■ **Task goal**
Please select each line of the records that contains the word "coordinates". Letter case must match.

■ **Records from a data source**
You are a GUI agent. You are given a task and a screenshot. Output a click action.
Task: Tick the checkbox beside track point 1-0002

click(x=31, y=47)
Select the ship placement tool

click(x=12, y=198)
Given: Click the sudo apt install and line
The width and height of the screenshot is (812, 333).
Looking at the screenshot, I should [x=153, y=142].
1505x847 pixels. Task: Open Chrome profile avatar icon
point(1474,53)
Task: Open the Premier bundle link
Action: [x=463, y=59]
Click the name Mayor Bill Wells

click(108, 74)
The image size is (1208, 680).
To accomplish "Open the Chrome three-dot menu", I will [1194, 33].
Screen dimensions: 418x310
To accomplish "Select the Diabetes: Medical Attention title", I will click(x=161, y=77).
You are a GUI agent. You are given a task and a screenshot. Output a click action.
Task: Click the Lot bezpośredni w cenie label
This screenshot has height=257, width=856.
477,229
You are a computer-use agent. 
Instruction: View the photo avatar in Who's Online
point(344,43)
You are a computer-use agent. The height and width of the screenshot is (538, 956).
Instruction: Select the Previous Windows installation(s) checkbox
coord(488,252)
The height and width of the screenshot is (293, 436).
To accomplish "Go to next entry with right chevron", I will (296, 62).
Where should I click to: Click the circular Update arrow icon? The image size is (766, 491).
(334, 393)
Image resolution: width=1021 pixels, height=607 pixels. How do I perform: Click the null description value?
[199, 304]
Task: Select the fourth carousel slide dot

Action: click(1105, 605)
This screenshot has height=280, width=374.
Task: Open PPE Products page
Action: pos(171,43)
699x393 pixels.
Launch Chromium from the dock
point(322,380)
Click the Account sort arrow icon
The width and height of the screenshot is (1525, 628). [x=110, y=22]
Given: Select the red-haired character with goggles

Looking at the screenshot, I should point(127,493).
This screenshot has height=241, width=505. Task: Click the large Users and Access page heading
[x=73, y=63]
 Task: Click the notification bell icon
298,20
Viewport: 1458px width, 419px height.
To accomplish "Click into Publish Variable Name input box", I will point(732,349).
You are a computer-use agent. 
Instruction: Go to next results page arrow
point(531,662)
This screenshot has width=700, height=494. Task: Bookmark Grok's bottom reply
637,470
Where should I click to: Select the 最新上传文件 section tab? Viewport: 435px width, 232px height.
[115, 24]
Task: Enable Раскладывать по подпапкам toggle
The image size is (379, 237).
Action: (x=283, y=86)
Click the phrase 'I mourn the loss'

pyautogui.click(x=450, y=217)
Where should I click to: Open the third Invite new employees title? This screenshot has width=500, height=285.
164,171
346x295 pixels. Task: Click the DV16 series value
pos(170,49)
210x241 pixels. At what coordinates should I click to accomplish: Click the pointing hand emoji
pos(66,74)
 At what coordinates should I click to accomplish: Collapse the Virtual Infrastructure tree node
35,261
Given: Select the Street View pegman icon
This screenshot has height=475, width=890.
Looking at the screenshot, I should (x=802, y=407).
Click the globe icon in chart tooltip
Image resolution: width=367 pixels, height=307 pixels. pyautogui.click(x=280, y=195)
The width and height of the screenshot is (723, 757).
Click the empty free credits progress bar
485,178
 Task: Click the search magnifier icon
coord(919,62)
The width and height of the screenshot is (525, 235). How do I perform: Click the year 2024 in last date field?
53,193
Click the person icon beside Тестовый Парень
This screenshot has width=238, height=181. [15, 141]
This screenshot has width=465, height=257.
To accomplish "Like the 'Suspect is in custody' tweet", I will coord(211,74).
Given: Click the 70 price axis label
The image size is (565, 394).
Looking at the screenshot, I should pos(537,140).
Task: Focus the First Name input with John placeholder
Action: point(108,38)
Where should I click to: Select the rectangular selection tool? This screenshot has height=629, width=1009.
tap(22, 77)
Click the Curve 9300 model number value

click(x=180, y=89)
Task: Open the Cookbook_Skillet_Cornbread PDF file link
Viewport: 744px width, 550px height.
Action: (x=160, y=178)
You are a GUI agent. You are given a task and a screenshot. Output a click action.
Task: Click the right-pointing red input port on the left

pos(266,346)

■ **Complete answer**
210x241 pixels. At what coordinates should I click to accomplish: Click the pointing hand emoji
 At what coordinates should I click to accomplish: Collapse the Virtual Infrastructure tree node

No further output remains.